_INSTRUCTIONS FOR THE TASK:_ Convert the entries below to a JSON array of strings with one string per line, omitting blank lines.
===============
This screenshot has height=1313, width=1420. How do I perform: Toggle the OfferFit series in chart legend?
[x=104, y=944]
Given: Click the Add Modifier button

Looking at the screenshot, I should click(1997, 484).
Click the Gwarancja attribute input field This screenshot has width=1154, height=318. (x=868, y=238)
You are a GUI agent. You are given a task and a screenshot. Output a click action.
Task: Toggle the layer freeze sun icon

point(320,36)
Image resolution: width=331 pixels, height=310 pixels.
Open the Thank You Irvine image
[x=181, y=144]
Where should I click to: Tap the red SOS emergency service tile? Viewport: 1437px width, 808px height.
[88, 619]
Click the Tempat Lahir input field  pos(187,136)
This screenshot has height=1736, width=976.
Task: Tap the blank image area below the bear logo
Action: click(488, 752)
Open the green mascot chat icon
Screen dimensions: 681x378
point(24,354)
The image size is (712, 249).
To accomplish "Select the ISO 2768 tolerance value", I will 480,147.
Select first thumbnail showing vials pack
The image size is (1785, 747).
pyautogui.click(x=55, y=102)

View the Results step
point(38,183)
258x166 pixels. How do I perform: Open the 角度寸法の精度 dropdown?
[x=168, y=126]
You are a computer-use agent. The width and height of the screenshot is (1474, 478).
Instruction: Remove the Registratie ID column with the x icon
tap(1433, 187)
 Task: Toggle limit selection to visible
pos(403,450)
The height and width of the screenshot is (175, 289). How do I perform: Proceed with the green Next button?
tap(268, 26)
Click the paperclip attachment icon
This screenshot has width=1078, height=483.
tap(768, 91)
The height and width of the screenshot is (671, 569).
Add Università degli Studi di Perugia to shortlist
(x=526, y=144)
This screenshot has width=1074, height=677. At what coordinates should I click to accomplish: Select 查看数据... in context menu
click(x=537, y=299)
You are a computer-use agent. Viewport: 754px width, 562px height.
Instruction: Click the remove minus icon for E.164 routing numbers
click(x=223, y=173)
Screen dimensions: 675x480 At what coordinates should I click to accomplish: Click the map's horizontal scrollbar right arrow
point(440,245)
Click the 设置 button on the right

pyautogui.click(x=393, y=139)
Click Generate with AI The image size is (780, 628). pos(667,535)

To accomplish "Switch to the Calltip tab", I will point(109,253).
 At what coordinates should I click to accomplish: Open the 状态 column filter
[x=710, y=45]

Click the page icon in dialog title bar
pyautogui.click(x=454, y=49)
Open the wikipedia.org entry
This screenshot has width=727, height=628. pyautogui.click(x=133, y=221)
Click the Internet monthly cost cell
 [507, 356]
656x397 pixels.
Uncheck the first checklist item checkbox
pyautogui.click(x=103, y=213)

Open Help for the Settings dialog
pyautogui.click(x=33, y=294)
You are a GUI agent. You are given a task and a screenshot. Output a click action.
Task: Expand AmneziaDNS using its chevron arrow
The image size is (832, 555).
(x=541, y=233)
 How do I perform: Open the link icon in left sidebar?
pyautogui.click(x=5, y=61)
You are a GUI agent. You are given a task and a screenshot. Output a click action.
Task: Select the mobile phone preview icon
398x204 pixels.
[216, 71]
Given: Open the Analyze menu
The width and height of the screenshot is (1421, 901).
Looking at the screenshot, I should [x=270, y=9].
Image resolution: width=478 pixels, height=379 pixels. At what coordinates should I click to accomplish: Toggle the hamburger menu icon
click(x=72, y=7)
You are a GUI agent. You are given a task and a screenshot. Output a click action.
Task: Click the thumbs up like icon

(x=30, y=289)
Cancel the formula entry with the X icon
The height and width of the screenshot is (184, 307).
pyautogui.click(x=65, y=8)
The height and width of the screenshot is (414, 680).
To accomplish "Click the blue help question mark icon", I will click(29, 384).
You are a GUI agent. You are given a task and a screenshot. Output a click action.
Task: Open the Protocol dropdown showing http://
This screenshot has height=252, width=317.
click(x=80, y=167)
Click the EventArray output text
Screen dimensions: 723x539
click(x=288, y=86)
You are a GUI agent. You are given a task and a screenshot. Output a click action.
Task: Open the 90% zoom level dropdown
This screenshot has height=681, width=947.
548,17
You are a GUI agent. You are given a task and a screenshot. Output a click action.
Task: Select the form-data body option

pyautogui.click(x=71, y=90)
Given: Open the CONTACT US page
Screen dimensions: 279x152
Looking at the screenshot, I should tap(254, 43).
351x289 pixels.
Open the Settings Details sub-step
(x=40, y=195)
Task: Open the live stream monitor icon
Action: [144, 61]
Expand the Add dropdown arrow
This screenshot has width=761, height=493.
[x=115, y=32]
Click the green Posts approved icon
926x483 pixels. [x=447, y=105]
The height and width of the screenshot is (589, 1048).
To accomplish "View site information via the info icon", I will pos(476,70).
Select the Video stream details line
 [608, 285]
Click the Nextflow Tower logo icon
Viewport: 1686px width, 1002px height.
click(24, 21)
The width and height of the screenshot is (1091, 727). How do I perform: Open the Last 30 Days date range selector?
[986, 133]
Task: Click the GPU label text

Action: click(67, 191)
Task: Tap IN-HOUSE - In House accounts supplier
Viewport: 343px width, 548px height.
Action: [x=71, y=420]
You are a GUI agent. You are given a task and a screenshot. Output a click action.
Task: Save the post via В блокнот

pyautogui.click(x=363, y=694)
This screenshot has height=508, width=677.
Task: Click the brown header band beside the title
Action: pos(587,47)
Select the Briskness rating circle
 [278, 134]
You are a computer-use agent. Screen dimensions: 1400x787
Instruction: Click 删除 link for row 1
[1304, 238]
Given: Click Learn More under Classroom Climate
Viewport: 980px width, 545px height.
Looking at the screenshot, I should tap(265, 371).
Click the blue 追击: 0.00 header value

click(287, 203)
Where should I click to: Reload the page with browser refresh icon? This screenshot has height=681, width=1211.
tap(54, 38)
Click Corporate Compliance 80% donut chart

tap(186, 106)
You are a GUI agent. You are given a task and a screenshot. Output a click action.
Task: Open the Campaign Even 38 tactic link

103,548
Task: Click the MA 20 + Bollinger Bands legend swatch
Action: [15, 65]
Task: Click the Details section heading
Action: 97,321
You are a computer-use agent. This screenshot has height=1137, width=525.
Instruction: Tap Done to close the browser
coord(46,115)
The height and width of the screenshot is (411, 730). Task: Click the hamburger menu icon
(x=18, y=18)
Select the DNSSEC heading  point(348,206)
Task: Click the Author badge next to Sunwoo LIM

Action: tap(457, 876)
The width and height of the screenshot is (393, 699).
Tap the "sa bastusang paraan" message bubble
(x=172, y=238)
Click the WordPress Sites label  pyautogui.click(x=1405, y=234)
===============
_THE COMPLETED TASK:_
[
  "This screenshot has height=1313, width=1420. How do I perform: Toggle the OfferFit series in chart legend?",
  "[x=104, y=944]",
  "Given: Click the Add Modifier button",
  "Looking at the screenshot, I should click(1997, 484).",
  "Click the Gwarancja attribute input field This screenshot has width=1154, height=318. (x=868, y=238)",
  "You are a GUI agent. You are given a task and a screenshot. Output a click action.",
  "Task: Toggle the layer freeze sun icon",
  "point(320,36)",
  "Image resolution: width=331 pixels, height=310 pixels.",
  "Open the Thank You Irvine image",
  "[x=181, y=144]",
  "Where should I click to: Tap the red SOS emergency service tile? Viewport: 1437px width, 808px height.",
  "[88, 619]",
  "Click the Tempat Lahir input field  pos(187,136)",
  "This screenshot has height=1736, width=976.",
  "Task: Tap the blank image area below the bear logo",
  "Action: click(488, 752)",
  "Open the green mascot chat icon",
  "Screen dimensions: 681x378",
  "point(24,354)",
  "The image size is (712, 249).",
  "To accomplish \"Select the ISO 2768 tolerance value\", I will 480,147.",
  "Select first thumbnail showing vials pack",
  "The image size is (1785, 747).",
  "pyautogui.click(x=55, y=102)",
  "View the Results step",
  "point(38,183)",
  "258x166 pixels. How do I perform: Open the 角度寸法の精度 dropdown?",
  "[x=168, y=126]",
  "You are a computer-use agent. The width and height of the screenshot is (1474, 478).",
  "Instruction: Remove the Registratie ID column with the x icon",
  "tap(1433, 187)",
  " Task: Toggle limit selection to visible",
  "pos(403,450)",
  "The height and width of the screenshot is (175, 289). How do I perform: Proceed with the green Next button?",
  "tap(268, 26)",
  "Click the paperclip attachment icon",
  "This screenshot has width=1078, height=483.",
  "tap(768, 91)",
  "The height and width of the screenshot is (671, 569).",
  "Add Università degli Studi di Perugia to shortlist",
  "(x=526, y=144)",
  "This screenshot has width=1074, height=677. At what coordinates should I click to accomplish: Select 查看数据... in context menu",
  "click(x=537, y=299)",
  "You are a computer-use agent. Viewport: 754px width, 562px height.",
  "Instruction: Click the remove minus icon for E.164 routing numbers",
  "click(x=223, y=173)",
  "Screen dimensions: 675x480 At what coordinates should I click to accomplish: Click the map's horizontal scrollbar right arrow",
  "point(440,245)",
  "Click the 设置 button on the right",
  "pyautogui.click(x=393, y=139)",
  "Click Generate with AI The image size is (780, 628). pos(667,535)",
  "To accomplish \"Switch to the Calltip tab\", I will point(109,253).",
  " At what coordinates should I click to accomplish: Open the 状态 column filter",
  "[x=710, y=45]",
  "Click the page icon in dialog title bar",
  "pyautogui.click(x=454, y=49)",
  "Open the wikipedia.org entry",
  "This screenshot has width=727, height=628. pyautogui.click(x=133, y=221)",
  "Click the Internet monthly cost cell",
  " [507, 356]",
  "656x397 pixels.",
  "Uncheck the first checklist item checkbox",
  "pyautogui.click(x=103, y=213)",
  "Open Help for the Settings dialog",
  "pyautogui.click(x=33, y=294)",
  "You are a GUI agent. You are given a task and a screenshot. Output a click action.",
  "Task: Expand AmneziaDNS using its chevron arrow",
  "The image size is (832, 555).",
  "(x=541, y=233)",
  " How do I perform: Open the link icon in left sidebar?",
  "pyautogui.click(x=5, y=61)",
  "You are a GUI agent. You are given a task and a screenshot. Output a click action.",
  "Task: Select the mobile phone preview icon",
  "398x204 pixels.",
  "[216, 71]",
  "Given: Open the Analyze menu",
  "The width and height of the screenshot is (1421, 901).",
  "Looking at the screenshot, I should [x=270, y=9].",
  "Image resolution: width=478 pixels, height=379 pixels. At what coordinates should I click to accomplish: Toggle the hamburger menu icon",
  "click(x=72, y=7)",
  "You are a GUI agent. You are given a task and a screenshot. Output a click action.",
  "Task: Click the thumbs up like icon",
  "(x=30, y=289)",
  "Cancel the formula entry with the X icon",
  "The height and width of the screenshot is (184, 307).",
  "pyautogui.click(x=65, y=8)",
  "The height and width of the screenshot is (414, 680).",
  "To accomplish \"Click the blue help question mark icon\", I will click(29, 384).",
  "You are a GUI agent. You are given a task and a screenshot. Output a click action.",
  "Task: Open the Protocol dropdown showing http://",
  "This screenshot has height=252, width=317.",
  "click(x=80, y=167)",
  "Click the EventArray output text",
  "Screen dimensions: 723x539",
  "click(x=288, y=86)",
  "You are a GUI agent. You are given a task and a screenshot. Output a click action.",
  "Task: Open the 90% zoom level dropdown",
  "This screenshot has height=681, width=947.",
  "548,17",
  "You are a GUI agent. You are given a task and a screenshot. Output a click action.",
  "Task: Select the form-data body option",
  "pyautogui.click(x=71, y=90)",
  "Given: Open the CONTACT US page",
  "Screen dimensions: 279x152",
  "Looking at the screenshot, I should tap(254, 43).",
  "351x289 pixels.",
  "Open the Settings Details sub-step",
  "(x=40, y=195)",
  "Task: Open the live stream monitor icon",
  "Action: [144, 61]",
  "Expand the Add dropdown arrow",
  "This screenshot has width=761, height=493.",
  "[x=115, y=32]",
  "Click the green Posts approved icon",
  "926x483 pixels. [x=447, y=105]",
  "The height and width of the screenshot is (589, 1048).",
  "To accomplish \"View site information via the info icon\", I will pos(476,70).",
  "Select the Video stream details line",
  " [608, 285]",
  "Click the Nextflow Tower logo icon",
  "Viewport: 1686px width, 1002px height.",
  "click(24, 21)",
  "The width and height of the screenshot is (1091, 727). How do I perform: Open the Last 30 Days date range selector?",
  "[986, 133]",
  "Task: Click the GPU label text",
  "Action: click(67, 191)",
  "Task: Tap IN-HOUSE - In House accounts supplier",
  "Viewport: 343px width, 548px height.",
  "Action: [x=71, y=420]",
  "You are a GUI agent. You are given a task and a screenshot. Output a click action.",
  "Task: Save the post via В блокнот",
  "pyautogui.click(x=363, y=694)",
  "This screenshot has height=508, width=677.",
  "Task: Click the brown header band beside the title",
  "Action: pos(587,47)",
  "Select the Briskness rating circle",
  " [278, 134]",
  "You are a computer-use agent. Screen dimensions: 1400x787",
  "Instruction: Click 删除 link for row 1",
  "[1304, 238]",
  "Given: Click Learn More under Classroom Climate",
  "Viewport: 980px width, 545px height.",
  "Looking at the screenshot, I should tap(265, 371).",
  "Click the blue 追击: 0.00 header value",
  "click(287, 203)",
  "Where should I click to: Reload the page with browser refresh icon? This screenshot has height=681, width=1211.",
  "tap(54, 38)",
  "Click Corporate Compliance 80% donut chart",
  "tap(186, 106)",
  "You are a GUI agent. You are given a task and a screenshot. Output a click action.",
  "Task: Open the Campaign Even 38 tactic link",
  "103,548",
  "Task: Click the MA 20 + Bollinger Bands legend swatch",
  "Action: [15, 65]",
  "Task: Click the Details section heading",
  "Action: 97,321",
  "You are a computer-use agent. This screenshot has height=1137, width=525.",
  "Instruction: Tap Done to close the browser",
  "coord(46,115)",
  "The height and width of the screenshot is (411, 730). Task: Click the hamburger menu icon",
  "(x=18, y=18)",
  "Select the DNSSEC heading  point(348,206)",
  "Task: Click the Author badge next to Sunwoo LIM",
  "Action: tap(457, 876)",
  "The width and height of the screenshot is (393, 699).",
  "Tap the \"sa bastusang paraan\" message bubble",
  "(x=172, y=238)",
  "Click the WordPress Sites label  pyautogui.click(x=1405, y=234)"
]